SAN DIEGO — Even in early December, the sun shines most of the time, and this week the temperature has been in the high 60s at the Torrey Pines municipal golf courses. No one living east of Arizona is going to feel sorry for members of the Torrey Pines Men’s Club, but the group’s golfers will tell you that this is their least favorite time of year. It’s rough growing season on the South and North courses as the site prepares to host the PGA Tour’s Farmers Insurance Open in late January.

Searching for balls in the unmowed, five-inch jungle becomes a predictable and maddening part of any round—so much so that the starters offer a reminder on the first tee to spend no more than a minute looking for a ball, lest your noon tee time come to an end with you playing by your phone’s flashlight.

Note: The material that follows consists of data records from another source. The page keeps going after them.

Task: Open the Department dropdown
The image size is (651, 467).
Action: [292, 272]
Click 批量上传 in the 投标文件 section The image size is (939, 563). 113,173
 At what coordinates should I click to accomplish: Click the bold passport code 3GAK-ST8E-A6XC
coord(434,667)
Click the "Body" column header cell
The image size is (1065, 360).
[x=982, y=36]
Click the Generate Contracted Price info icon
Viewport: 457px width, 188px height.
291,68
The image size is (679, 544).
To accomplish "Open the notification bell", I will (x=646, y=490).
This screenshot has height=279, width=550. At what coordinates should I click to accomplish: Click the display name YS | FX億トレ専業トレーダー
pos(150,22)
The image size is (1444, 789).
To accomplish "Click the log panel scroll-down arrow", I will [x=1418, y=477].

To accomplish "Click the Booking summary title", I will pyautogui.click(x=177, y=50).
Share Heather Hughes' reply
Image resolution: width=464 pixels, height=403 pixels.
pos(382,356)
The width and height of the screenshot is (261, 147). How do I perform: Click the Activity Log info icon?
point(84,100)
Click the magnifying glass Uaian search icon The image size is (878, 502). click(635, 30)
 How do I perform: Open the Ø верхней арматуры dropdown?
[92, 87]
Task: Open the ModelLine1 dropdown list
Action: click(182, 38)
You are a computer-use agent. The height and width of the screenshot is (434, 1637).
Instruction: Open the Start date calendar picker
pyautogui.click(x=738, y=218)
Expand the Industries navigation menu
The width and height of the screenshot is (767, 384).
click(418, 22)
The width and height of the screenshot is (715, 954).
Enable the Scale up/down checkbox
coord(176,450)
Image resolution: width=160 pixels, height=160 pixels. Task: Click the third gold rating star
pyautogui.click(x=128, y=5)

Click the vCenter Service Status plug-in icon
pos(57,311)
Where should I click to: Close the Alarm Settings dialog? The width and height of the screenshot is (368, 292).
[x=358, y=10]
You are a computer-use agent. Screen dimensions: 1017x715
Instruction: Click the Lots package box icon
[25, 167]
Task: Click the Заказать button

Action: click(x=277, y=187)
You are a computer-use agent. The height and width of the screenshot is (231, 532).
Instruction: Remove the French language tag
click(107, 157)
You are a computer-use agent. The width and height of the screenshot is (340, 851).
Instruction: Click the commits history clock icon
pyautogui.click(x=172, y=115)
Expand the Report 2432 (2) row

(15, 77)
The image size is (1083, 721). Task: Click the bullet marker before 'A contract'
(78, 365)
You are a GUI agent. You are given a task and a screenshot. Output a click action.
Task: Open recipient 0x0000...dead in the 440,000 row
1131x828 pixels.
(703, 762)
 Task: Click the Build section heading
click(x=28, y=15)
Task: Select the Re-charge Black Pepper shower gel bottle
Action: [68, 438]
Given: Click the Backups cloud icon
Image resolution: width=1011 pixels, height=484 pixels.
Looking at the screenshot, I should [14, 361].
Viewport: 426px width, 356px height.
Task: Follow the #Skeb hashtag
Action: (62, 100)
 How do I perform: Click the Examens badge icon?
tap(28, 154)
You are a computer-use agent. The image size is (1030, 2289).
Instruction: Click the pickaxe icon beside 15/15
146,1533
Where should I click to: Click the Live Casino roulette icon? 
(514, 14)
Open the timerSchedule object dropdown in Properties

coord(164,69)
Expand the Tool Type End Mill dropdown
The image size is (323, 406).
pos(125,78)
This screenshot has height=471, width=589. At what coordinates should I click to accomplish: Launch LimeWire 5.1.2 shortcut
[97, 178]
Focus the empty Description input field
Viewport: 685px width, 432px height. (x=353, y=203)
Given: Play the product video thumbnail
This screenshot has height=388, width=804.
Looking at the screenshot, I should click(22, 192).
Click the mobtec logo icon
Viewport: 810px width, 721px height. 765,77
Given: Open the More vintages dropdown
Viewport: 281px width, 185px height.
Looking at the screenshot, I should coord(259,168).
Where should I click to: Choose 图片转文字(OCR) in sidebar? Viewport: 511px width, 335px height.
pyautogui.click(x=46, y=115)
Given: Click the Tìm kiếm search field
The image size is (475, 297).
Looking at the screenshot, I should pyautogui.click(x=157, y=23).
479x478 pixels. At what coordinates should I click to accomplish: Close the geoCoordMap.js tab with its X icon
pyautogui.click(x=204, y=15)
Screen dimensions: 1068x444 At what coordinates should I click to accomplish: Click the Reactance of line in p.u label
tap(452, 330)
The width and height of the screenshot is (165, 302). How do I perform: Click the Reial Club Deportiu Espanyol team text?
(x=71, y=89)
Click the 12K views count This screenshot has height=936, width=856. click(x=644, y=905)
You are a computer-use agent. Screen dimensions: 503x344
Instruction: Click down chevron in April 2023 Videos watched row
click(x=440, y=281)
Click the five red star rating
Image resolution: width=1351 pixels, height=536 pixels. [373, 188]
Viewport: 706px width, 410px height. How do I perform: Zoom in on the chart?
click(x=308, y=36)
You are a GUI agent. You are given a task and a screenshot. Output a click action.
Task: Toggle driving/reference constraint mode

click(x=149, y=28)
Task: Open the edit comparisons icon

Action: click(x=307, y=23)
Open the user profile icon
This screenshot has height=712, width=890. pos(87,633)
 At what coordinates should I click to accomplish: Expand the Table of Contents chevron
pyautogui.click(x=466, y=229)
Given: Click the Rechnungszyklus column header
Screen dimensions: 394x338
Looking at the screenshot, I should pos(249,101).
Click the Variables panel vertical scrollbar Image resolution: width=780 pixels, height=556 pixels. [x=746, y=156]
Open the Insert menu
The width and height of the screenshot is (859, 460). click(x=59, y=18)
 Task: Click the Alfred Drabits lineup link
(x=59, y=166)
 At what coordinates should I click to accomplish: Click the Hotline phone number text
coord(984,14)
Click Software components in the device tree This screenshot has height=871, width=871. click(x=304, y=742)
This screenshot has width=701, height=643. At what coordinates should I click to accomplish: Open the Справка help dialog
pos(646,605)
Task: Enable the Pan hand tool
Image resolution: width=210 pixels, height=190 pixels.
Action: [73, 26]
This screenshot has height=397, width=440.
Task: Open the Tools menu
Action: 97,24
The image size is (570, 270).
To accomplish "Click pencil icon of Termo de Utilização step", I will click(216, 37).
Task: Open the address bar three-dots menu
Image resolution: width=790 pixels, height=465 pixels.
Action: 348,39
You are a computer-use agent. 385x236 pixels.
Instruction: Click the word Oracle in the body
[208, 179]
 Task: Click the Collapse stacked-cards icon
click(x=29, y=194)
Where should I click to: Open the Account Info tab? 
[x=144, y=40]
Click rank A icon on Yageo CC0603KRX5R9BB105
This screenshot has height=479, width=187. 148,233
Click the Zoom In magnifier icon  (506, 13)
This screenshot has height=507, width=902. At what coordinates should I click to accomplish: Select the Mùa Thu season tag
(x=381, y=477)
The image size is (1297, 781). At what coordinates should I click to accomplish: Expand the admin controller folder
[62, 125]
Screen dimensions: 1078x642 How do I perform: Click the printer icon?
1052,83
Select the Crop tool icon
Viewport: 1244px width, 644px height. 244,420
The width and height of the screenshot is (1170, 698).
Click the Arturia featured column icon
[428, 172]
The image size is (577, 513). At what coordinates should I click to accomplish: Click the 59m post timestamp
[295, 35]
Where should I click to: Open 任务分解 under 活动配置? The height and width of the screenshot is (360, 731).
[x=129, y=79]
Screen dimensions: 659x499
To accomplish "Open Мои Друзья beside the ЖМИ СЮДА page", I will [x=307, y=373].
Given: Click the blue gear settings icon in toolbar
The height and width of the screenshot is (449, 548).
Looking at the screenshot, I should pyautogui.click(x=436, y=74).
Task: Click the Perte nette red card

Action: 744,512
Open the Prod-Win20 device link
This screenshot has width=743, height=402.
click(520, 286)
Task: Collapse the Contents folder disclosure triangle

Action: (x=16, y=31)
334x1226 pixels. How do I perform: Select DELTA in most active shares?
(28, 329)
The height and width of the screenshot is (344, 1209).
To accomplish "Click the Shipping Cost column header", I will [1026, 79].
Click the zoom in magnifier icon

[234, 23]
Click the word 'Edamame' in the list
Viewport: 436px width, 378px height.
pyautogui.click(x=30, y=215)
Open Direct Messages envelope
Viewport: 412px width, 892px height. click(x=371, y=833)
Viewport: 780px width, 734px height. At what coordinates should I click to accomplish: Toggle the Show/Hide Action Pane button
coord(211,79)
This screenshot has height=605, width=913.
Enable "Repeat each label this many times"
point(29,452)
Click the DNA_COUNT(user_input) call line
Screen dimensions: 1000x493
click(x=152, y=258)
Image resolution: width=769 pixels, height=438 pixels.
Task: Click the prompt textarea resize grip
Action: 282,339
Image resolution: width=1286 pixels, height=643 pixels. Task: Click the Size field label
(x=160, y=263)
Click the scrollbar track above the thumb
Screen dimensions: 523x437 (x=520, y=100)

In other words, golf is challenging enough at Torrey Pines, so when the players in the men’s club hear that they might be further taxed by a rule that will make their golf balls fly shorter—well, they’re about as happy as playing behind picture-taking tourists from Iowa.

“I don’t want to be too dramatic about this, but I can ill afford to lose any yardage,” Larry Prosi, the 79-year-old president of the TPMC, said this week in advance of the USGA and R&A formally announcing their plans for a universal rollback of the golf ball. “If you’re taking away the enjoyment of the game, why?”

Added Roy Burchill, 70, a former TPMC president, “We all focus on length and hitting the ball as far as we can. We aren’t the problem. It’s the guys on tour hitting it 340 and 350 yards, playing golf courses as they were not designed to be played.

“We have to follow the rules,” he added, “but no one is saying the LPGA is hitting the ball too far. I think we’re focusing on less than 1 percent of the golfers in the world, and to change the rules based on them, I don’t support that.”